Task goal
Print exactly the lines from the one that contains "The width and height of the screenshot is (1456, 820)." through the final line of the entries below, both included, and nothing else; omit the pictures.

Given information

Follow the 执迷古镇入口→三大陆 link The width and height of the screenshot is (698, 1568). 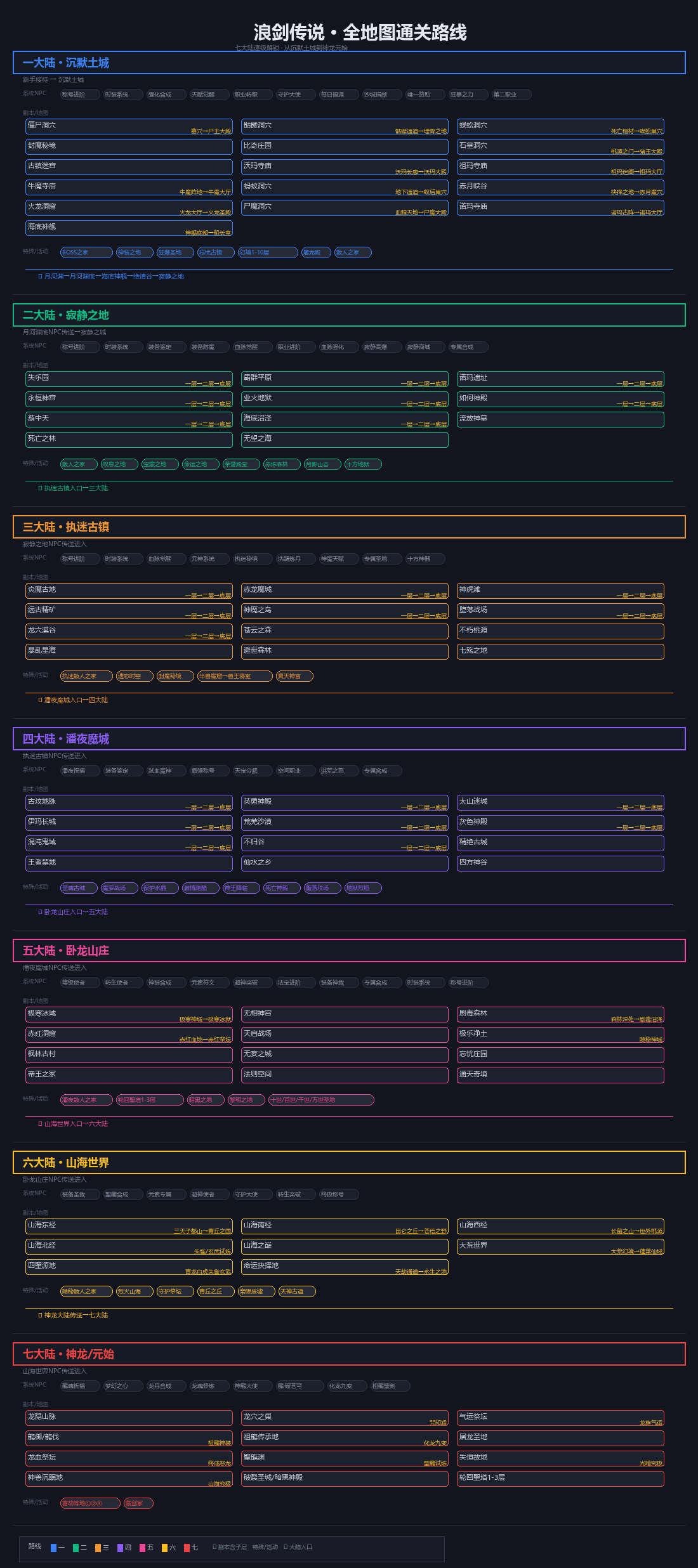[x=73, y=488]
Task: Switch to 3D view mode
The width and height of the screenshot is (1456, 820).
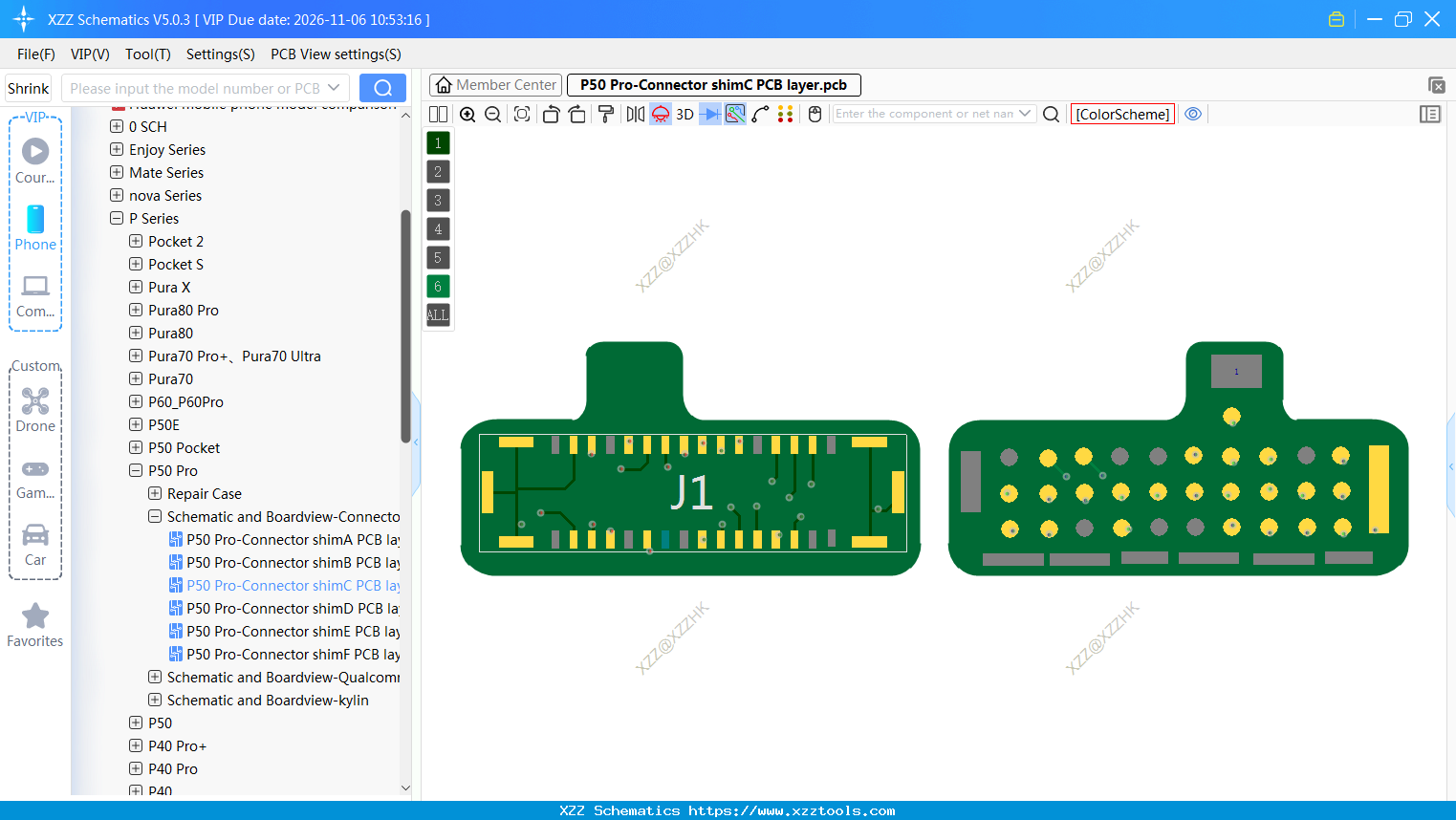Action: coord(685,114)
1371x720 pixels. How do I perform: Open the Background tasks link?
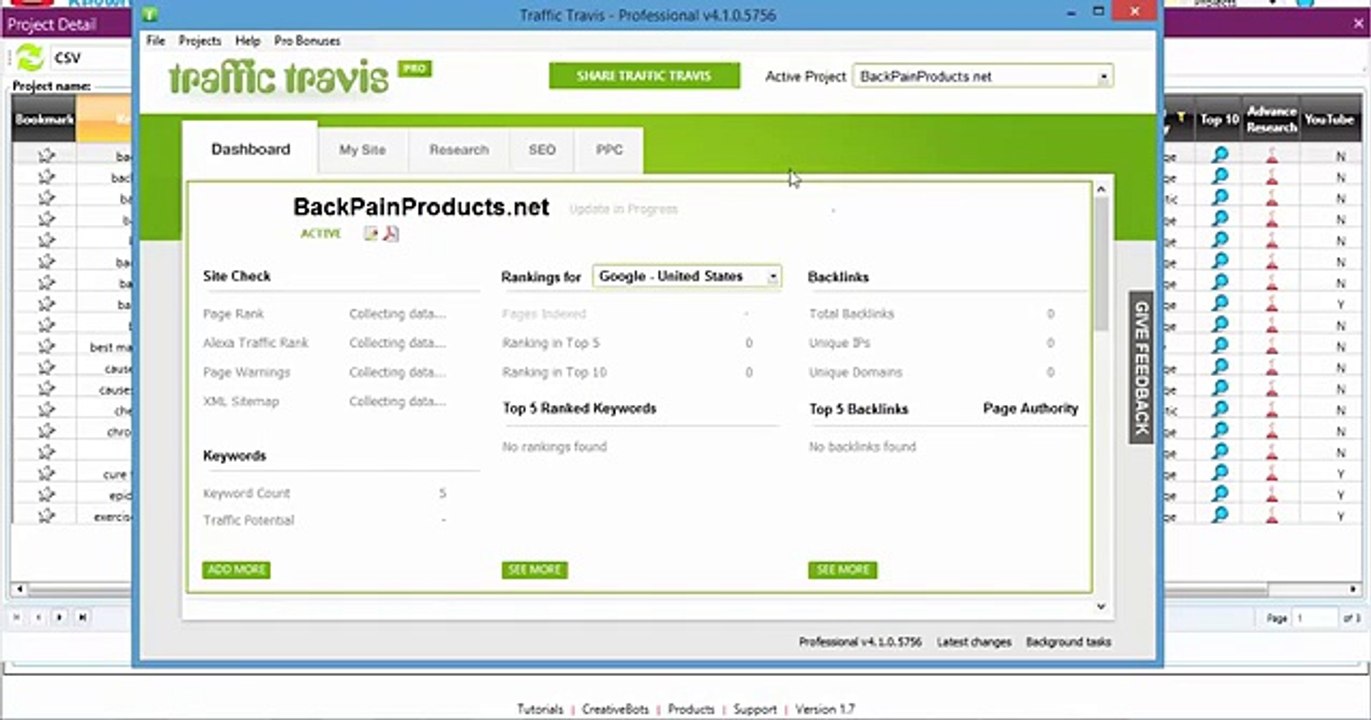tap(1068, 642)
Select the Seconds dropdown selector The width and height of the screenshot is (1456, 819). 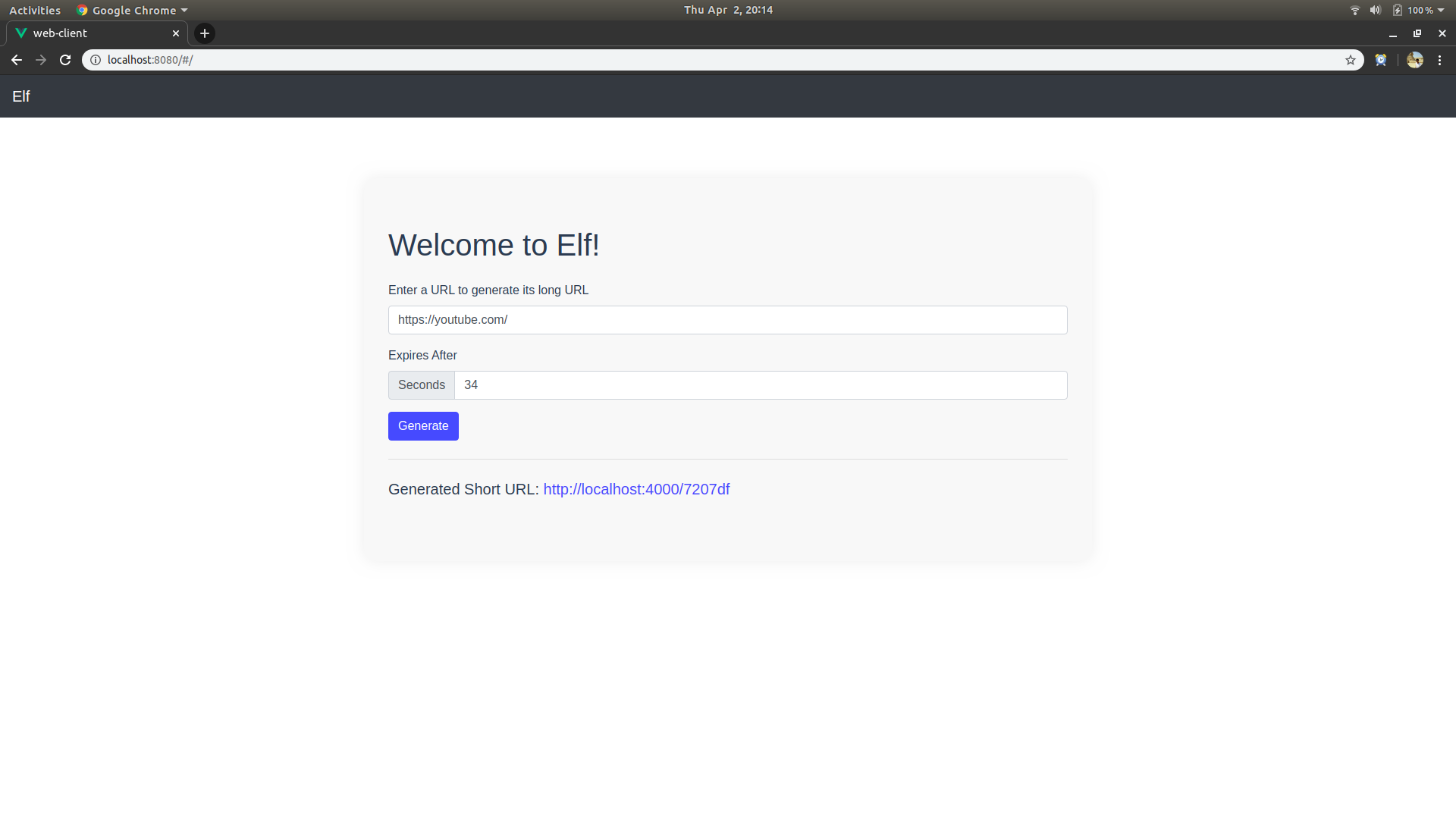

Result of this task
The width and height of the screenshot is (1456, 820).
Action: coord(685,114)
1371x720 pixels. How do I perform: Open the Background tasks link?
tap(1068, 642)
Select the Seconds dropdown selector The width and height of the screenshot is (1456, 819). 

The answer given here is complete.